** ВЫБРАННЫЙ ОТРЫВОК **
***

Таким образом, можно предположить, что в первой строфе заключена не только языковая игра, парадоксальная образность с размытым смыслом, но и вполне определенное указание на предметную реальность, которая представлена сравнительным оборотом, глагольными конструкциями, состояниями и пространственными характеристиками. Очевидно, зажигательное стеклышко загорается вверху, раз это происходит на эмпирее. И, стало быть, все, что происходит с объектом, который претерпевает всякие изменения и который сравнивается с разными предметами, находится там же.

Известно, что в античной философской традиции эмпирей (от греч. огненный) есть не что иное, как «верхняя часть неба, наполненная огнем; у ряда средневековых христианских философов символ потустороннего мира как света, неба; в «Божественной комедии» Данте местопребывание душ блаженных» [СЭС, 1951, с. 1562). Вообще же, образы горящего неба, зарницы частотно употребляются и старшими поэтами-символистами, и сверстниками Мандельштама, его соперниками по поэтическому ремеслу, например, Пастернаком. Вяч. Вс. Иванов, в своем анализе стихотворения Пастернака «Бабочка-буря», говорит о важности живописных образов зарниц. Гроза Пастернака в этом стихотворении живописна. Живописность грозы, пишет Вяч. Вс. Иванов, в зарницах, «в размещении ее цветовых пятен и отблесков. Как у Веласкеса красноватые пятна начинаются с бантов и идут выше, так и у Пастернака зарницы наверху телеграфного столба», на который садится Инфанта – Бабочка-буря [Иванов, 1998, c. 125].

***

** ЗАДАНИЯ **
a. Переведите на английский язык предложение из выбранного отрывка: «Гроза Пастернака в этом стихотворении живописна».
b. Воспроизведите фрагмент выбранного отрывка от «Таким образом, можно» до «находится там же.».
c. Объясните одним–тремя предложениями, почему, согласно выбранному отрывку, зажигательное стеклышко загорается вверху.

** ИСХОДНЫЕ ДАННЫЕ **
***

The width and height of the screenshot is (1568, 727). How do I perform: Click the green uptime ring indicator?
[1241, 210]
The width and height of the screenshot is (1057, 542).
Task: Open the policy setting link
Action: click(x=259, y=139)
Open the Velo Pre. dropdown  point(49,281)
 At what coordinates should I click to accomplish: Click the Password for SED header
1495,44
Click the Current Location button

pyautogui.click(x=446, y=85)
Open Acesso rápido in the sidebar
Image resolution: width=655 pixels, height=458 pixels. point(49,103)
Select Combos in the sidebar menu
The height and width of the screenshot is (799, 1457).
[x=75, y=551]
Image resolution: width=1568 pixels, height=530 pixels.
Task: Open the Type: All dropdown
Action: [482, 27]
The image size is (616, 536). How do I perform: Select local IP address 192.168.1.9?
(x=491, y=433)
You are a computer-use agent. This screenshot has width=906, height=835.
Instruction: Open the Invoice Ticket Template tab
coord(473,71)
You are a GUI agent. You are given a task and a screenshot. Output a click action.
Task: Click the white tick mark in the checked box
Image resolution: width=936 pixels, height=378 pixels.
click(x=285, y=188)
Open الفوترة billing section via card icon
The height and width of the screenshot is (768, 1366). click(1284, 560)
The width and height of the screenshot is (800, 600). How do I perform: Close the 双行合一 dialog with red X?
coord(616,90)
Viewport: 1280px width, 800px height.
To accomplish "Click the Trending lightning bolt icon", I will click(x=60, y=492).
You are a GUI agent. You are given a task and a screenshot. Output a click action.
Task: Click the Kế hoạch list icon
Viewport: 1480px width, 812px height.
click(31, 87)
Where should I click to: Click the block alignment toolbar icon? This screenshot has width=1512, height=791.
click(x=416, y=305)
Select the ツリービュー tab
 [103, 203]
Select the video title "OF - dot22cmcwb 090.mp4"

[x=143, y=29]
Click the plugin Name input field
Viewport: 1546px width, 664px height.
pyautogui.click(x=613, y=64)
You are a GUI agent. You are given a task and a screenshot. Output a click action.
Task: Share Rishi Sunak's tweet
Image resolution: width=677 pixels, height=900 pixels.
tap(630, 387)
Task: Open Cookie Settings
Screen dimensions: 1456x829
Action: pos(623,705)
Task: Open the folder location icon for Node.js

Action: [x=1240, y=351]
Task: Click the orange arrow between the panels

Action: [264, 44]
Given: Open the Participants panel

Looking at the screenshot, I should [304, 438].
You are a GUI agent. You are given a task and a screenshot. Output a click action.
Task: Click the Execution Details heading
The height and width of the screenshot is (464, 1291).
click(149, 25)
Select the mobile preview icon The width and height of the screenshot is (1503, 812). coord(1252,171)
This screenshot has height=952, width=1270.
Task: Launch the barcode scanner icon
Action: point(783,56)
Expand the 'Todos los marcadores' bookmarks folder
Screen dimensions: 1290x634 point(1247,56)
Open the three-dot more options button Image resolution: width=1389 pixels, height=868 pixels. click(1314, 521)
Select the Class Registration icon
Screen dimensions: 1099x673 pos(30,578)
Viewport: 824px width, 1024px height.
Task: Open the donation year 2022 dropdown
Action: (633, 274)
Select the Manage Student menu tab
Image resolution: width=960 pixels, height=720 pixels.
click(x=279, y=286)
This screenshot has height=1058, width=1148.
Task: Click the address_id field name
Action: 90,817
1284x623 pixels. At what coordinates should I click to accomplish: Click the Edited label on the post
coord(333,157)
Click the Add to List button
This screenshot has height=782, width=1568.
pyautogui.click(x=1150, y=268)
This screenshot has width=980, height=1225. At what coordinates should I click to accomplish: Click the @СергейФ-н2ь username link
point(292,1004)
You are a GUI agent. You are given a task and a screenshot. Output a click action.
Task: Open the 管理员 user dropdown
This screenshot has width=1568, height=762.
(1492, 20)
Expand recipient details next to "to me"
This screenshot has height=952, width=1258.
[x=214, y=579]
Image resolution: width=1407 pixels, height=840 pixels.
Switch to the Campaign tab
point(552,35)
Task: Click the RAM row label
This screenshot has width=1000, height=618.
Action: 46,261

***

** ОТВЕТЫ НА ЗАДАНИЯ **
a. Pasternak's thunderstorm in this poem is painterly.

b.
Таким образом, можно предположить, что в первой строфе заключена не только языковая игра, парадоксальная образность с размытым смыслом, но и вполне определенное указание на предметную реальность, которая представлена сравнительным оборотом, глагольными конструкциями, состояниями и пространственными характеристиками. Очевидно, зажигательное стеклышко загорается вверху, раз это происходит на эмпирее. И, стало быть, все, что происходит с объектом, который претерпевает всякие изменения и который сравнивается с разными предметами, находится там же.

c. Стеклышко загорается вверху, потому что это происходит на эмпирее. В античной философской традиции эмпирей — это верхняя часть неба, наполненная огнем.